Around the 1960s, the population of Norrbottenspets was in a warranted condition. In 1967, 36 of these dogs attended the first exhibition in Öjebyn, and the breed was finally reintroduced to the Swedish kennel club as well as its standard being authorized.
According to the standards in Swedish Kennel Club, the Norrbottenspets is a small and well-poised spitz. It is has a strong, compact, robust, and slightly rectangular build. These dogs have a relatively long neck, high-set arched but loosely lifted tail, dark brown almond-shaped eyes, and high-set ears with hard leather and quite rounded tips. The ideal size for males is 45 cm, as for females 42 cm.
They have a double coat: varying lengths of topcoat, and short, fine, and rich undercoat. They have a solid white color with finely distinctive and clearly distributed broad patterns of red and yellow in all shades around the sides of the head and ears.
Although these dogs show a calm and curious expression, they are noted for being kind, outgoing, and lively, as well for their remarkable agility, fearless and watchful character; but they are not aggressive. Furthermore, they are not the nervous or shy type of breed, and are fond of getting attention and being around with the family.

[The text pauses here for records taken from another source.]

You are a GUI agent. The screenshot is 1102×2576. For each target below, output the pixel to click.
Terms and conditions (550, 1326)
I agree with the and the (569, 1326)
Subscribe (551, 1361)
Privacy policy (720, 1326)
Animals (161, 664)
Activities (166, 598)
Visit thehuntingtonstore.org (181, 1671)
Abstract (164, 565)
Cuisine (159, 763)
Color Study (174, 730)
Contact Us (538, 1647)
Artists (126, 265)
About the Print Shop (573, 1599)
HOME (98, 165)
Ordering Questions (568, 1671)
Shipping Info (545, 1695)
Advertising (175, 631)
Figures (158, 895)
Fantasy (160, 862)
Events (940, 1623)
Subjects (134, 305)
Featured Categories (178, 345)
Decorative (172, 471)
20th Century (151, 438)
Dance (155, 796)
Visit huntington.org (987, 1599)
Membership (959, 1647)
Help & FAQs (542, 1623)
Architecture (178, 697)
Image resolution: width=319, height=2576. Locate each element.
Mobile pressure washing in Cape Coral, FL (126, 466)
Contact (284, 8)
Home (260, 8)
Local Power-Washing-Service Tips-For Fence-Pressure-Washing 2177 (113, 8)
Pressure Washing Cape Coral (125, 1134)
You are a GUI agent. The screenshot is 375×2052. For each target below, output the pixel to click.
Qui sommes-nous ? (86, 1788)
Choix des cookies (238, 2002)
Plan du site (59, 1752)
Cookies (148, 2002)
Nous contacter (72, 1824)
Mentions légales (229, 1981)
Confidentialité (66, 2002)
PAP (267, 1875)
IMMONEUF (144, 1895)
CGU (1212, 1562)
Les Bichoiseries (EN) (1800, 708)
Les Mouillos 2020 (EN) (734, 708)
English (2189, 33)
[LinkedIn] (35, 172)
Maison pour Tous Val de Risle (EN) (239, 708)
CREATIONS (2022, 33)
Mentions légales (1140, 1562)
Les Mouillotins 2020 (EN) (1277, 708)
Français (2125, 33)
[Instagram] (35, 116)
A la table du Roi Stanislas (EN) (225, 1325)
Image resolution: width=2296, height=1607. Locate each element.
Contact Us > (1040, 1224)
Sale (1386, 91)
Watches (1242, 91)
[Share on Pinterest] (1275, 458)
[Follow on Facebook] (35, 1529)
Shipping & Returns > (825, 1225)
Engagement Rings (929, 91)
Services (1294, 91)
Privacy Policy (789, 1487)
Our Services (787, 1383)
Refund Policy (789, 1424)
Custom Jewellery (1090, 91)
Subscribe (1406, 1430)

The dogs are highly valued for hunting large forest grouse, but they are also taken for small game hunting trips and are adept in baying elks.
During search and hunts, they can independently scout for prey. The dogs operate by keeping contact with the hunter in the span of 5-15 minutes, and by barking at the birds to signal the hunters.
According to the recommendation of the American Kennel Club, other than grooming them each week and trimming their nails, having their ears checked frequently will help avoid slight issues. In general, they are clean and only require bathing or toothbrushing if necessary. As for exercise, they can do well with activities that match their engaging and vibrant character, such as any forms of play or new tricks and dog sports.
Moreover, the Norrbottenspets is a pretty healthy breed, although certain health concerns occur such as cataracts, epilepsy, and patella luxation.